The potential effects of some pure compounds present in the studied AH to modulate chemical-induced oxidative stress have been previously investigated. In this context, o-vanillin (the most abundant compound in AH) reportedly showed antioxidant activity in vitro and in vivo. Regarding cell lines experiments, o-vanillin exerted a strong capacity to modulate chemically induced oxidative stress through AAPH [73], doxorubicin [74], and Fe2+ [75]. Similar results were obtained in rodent models supplemented with o-vanillin to fight oxidative stress induced with paclitaxel [76] or maneb [77]. In a similar way, ellagic acid, the second most abundant compound in AH, was found to reduce the pro-oxidative effects produced by diclofenac [78] and hydrogen peroxide [79] in vitro as well as acrylamide [80] in rats. Results from the present investigation indicate that avocado honey has a strong capacity to prevent ROS accumulation in vivo. This is consistent with the high content of phenolics and flavonoids as well as with the in vitro antioxidant activity exhibited in this work. Such in vitro and in vivo antioxidant capacity, according to the literature, might be attributed, at least partially, to the most abundant phenolic compounds present in AH such as o-vanillin and ellagic acid, which have previously shown cytoprotective effects against several chemically induced oxidative stresses.

3.5. Effect of AH against Amyloid-β Induced Toxicity

As far as we know, this is the first study to determine the direct cytoprotective effect of an avocado honey, and the second one to test the effect of a whole honey to palliate the toxic events associated with Aβ aggregation in vivo. Aβ deposition is one of the two main histopathological lesions occurring in AD. AD is one of the most common neurodegenerative disorders in which an efficient drug has not been discovered. Therefore, to perform a screening of the protective effect of the honey against Aβ-induced toxicity, the modulatory effect of AH was studied in C. elegans. CL4176 strain was selected because it expresses the human Aβ1-42 peptide in muscle cells and classically it is used to evaluate the mechanistic pathways of Aβ1−42 toxicity in vivo [81]. In fact, this strain has been extensively used to develop a phenotype of progressive paralysis which is directly related to the expression and aggregation of the Aβ1-42 peptide. As can be seen in Figure 5, Aβ-induced paralysis was delayed by the treatment with AH when compared with the untreated CL4176 positive control. CL802 strain is used as a negative control since this is a phenotypically similar strain from which, after the insertion of the Aβ1−42 related gene, is produced the transgenic, thermically induced paralysis CL4176 strain.
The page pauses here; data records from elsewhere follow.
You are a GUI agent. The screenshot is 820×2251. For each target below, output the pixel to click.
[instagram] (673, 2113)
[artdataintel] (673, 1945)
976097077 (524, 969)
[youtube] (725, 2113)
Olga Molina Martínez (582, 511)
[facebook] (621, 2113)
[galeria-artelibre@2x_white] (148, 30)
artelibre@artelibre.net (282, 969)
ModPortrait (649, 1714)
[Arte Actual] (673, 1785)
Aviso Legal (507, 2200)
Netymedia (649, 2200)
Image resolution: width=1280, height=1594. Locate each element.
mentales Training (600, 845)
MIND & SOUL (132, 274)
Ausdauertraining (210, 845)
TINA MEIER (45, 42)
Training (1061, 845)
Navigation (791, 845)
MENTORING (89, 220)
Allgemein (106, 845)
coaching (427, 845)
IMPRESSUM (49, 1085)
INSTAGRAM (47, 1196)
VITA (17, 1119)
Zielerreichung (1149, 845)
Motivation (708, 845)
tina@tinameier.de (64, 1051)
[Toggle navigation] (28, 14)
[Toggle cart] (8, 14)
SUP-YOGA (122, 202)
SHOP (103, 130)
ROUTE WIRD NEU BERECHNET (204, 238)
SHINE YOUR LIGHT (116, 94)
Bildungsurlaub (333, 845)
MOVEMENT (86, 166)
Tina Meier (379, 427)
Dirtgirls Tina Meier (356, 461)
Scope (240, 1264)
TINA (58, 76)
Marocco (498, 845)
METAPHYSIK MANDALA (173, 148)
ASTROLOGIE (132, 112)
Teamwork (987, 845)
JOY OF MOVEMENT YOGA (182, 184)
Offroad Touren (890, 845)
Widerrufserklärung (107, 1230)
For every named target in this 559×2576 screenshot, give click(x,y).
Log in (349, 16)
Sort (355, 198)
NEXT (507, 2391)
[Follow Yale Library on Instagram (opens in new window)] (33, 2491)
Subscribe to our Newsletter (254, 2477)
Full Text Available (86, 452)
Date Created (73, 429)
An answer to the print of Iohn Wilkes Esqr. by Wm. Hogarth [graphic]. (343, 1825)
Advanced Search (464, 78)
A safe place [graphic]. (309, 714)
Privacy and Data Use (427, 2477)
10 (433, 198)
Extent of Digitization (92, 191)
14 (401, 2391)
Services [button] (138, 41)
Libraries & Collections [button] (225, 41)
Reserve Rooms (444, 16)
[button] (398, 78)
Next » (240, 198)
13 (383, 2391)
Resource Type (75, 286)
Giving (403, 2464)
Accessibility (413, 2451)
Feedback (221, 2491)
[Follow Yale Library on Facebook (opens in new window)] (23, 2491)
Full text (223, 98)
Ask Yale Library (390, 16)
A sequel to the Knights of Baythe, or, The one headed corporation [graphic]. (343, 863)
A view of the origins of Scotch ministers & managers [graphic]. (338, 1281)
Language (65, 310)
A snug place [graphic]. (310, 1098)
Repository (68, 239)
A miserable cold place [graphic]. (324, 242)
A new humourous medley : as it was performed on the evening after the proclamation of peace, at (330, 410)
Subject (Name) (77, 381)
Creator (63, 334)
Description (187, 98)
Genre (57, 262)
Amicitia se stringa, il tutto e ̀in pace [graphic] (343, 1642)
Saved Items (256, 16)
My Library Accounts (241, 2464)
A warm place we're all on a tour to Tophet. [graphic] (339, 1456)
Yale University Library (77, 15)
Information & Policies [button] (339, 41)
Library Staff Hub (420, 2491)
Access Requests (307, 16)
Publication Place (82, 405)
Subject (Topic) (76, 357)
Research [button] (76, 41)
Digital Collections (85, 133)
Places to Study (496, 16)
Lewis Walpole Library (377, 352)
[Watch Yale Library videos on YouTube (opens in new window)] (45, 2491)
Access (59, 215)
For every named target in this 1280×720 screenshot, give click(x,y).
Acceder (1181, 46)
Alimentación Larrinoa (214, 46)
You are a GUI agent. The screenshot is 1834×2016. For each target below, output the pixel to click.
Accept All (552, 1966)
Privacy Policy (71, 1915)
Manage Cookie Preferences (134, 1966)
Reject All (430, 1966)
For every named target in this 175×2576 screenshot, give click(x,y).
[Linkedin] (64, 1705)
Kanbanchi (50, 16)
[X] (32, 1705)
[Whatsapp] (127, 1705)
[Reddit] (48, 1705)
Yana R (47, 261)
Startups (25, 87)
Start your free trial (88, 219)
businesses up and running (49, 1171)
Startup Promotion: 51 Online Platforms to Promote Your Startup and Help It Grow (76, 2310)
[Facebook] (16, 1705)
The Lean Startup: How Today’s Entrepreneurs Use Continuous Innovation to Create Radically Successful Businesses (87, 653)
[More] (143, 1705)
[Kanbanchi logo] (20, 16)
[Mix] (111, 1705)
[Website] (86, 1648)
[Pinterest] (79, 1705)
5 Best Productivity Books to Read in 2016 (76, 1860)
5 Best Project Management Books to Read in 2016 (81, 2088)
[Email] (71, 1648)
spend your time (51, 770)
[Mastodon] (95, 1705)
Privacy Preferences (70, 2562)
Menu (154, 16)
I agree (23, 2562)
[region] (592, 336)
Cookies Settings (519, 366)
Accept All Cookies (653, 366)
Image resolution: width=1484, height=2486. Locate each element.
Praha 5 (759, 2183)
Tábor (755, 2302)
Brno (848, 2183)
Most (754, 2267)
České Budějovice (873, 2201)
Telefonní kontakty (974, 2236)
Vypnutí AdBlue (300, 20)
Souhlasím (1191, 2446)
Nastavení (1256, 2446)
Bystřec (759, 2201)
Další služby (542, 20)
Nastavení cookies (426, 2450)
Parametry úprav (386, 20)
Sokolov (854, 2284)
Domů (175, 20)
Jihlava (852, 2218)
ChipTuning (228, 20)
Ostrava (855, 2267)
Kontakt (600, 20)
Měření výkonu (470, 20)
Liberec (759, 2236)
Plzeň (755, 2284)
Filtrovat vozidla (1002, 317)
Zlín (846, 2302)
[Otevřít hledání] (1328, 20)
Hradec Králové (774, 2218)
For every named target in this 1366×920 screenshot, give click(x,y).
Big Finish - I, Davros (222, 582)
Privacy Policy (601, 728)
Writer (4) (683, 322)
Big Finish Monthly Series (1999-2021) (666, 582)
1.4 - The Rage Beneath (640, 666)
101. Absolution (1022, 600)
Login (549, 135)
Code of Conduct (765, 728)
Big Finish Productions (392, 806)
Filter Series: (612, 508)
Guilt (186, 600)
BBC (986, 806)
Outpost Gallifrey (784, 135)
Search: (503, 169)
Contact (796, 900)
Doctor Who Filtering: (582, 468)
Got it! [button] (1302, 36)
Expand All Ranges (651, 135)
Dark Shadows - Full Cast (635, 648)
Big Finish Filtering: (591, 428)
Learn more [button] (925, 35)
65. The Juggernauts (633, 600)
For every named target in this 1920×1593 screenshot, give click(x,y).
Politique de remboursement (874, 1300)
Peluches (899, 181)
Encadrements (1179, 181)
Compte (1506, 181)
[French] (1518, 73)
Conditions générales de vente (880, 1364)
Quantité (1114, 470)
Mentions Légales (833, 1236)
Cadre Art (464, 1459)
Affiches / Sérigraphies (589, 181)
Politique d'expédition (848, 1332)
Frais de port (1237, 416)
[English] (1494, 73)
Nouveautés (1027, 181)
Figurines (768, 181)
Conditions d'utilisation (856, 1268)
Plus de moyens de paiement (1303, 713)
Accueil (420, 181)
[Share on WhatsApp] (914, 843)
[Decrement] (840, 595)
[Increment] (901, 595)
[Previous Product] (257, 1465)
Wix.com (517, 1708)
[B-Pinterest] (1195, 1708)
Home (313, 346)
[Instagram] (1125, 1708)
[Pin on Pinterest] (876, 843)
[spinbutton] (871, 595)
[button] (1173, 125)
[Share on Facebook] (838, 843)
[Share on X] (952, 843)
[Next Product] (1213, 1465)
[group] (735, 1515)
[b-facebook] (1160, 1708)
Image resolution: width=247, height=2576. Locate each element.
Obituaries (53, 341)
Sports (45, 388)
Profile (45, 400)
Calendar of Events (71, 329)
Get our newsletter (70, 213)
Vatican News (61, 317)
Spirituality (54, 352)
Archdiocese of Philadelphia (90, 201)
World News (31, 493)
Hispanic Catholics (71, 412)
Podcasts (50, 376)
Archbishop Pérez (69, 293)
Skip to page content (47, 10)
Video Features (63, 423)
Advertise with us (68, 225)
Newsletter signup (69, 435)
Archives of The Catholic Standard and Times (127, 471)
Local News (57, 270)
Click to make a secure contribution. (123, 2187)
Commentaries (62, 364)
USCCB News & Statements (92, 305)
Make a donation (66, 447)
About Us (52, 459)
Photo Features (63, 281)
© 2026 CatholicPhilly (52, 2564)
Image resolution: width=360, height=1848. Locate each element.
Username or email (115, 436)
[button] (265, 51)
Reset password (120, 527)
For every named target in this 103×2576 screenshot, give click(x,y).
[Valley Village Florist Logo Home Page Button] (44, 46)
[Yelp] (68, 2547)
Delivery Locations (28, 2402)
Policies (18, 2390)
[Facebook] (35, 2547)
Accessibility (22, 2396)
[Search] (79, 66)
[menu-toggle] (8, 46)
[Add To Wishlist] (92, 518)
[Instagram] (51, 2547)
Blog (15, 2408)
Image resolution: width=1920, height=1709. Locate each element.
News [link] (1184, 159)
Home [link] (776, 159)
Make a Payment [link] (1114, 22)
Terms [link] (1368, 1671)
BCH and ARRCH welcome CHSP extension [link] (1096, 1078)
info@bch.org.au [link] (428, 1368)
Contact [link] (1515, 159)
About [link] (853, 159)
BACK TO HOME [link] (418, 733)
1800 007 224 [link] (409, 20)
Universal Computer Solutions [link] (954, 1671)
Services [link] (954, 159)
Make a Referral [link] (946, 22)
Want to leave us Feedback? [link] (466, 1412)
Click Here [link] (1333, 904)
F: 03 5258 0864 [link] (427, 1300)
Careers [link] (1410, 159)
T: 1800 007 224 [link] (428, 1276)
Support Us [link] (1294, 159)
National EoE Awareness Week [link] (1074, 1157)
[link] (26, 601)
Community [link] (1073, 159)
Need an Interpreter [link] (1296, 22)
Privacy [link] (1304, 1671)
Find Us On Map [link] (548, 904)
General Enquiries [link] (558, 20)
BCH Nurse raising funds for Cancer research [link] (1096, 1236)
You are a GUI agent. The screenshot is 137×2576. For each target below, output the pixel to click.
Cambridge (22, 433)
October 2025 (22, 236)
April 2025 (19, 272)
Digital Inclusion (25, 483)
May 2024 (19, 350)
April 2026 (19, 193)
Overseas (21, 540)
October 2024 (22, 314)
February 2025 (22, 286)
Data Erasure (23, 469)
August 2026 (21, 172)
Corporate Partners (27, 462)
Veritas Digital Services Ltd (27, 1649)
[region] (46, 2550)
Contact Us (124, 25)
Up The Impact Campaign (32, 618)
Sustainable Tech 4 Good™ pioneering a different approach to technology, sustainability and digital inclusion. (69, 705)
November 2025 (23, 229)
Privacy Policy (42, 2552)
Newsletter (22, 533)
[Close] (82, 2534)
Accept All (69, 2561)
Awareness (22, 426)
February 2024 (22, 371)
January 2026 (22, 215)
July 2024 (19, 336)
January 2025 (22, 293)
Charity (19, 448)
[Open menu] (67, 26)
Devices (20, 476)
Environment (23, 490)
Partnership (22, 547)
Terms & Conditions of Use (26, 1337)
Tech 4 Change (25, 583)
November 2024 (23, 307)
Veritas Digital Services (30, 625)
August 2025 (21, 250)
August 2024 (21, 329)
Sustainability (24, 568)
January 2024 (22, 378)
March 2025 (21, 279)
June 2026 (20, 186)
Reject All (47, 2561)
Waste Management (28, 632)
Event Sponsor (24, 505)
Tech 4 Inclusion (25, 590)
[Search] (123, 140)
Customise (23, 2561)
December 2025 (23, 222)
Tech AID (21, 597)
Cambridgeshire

The results demonstrate how AH avoided paralysis until 28 h post thermal induction, and at the end of the experiment at 34 h post induction, when positive controls were 100% paralyzed and 60% of AH-treated worms were still non-paralyzed. According to the literature, no studies have been performed yet to directly explore the anti Aβ activity of AH neither in vitro nor in vivo. However, Navarro-Hortal and co-workers demonstrated the anti-amyloidogenic effect of manuka honey by using a similar approach as that followed in the present investigation [23]. On other hand, Rosli et al. showed an improvement of behavior and cognitive function in an AD rat model treated with a multifunctional composition that included honey into its composition. Authors attributed these actions presumably to the reduction of Aβ-toxicity [82].
To learn about the individual molecules present in AH responsible for the observed effects on Aβ-induced toxicity, several studies are available. Thus, o-vanillin has shown very low antiaggregatory-Aβ activity in a discontinuous molecular dynamics simulation in combination with the intermediate resolution protein model [83]. A protective effect of ethyl-vanillin, an analog of o-vanillin, was observed against Aβ1-40-induced neurotoxicity in PC12 cells [84]. Similarly, the treatment with vanillic acid, an oxidized form of o-vanillin, improved learning and memory in rats intraventricularly injected with Aβ1-42 [85]. In a similar way, ellagic acid has been shown to reduce Aβ toxicity [86,87] through the reduction of Aβ oligomerization [87] in Aβ-induced neurotoxicity cell lines. These results were also supported in an Aβ-like rodent model treated with ellagic acid which presented a reduction of Aβ deposition in the hippocampus [88], which was reflected with ameliorated spatial learning and lower memory impairment [88,89]. Results from the present study, plus the scientific literature analysis, suggest that the in vivo anti-amyloidogenic activity observed in AH could be attributed, at least in part, to the major phenolic compounds present in this honey. Among these, o-vanillin and derivatives, as well as ellagic acid, which have demonstrated a remarkable cytoprotective effect against Aβ-induced toxicity in both in vitro and in vivo studies, should be considered.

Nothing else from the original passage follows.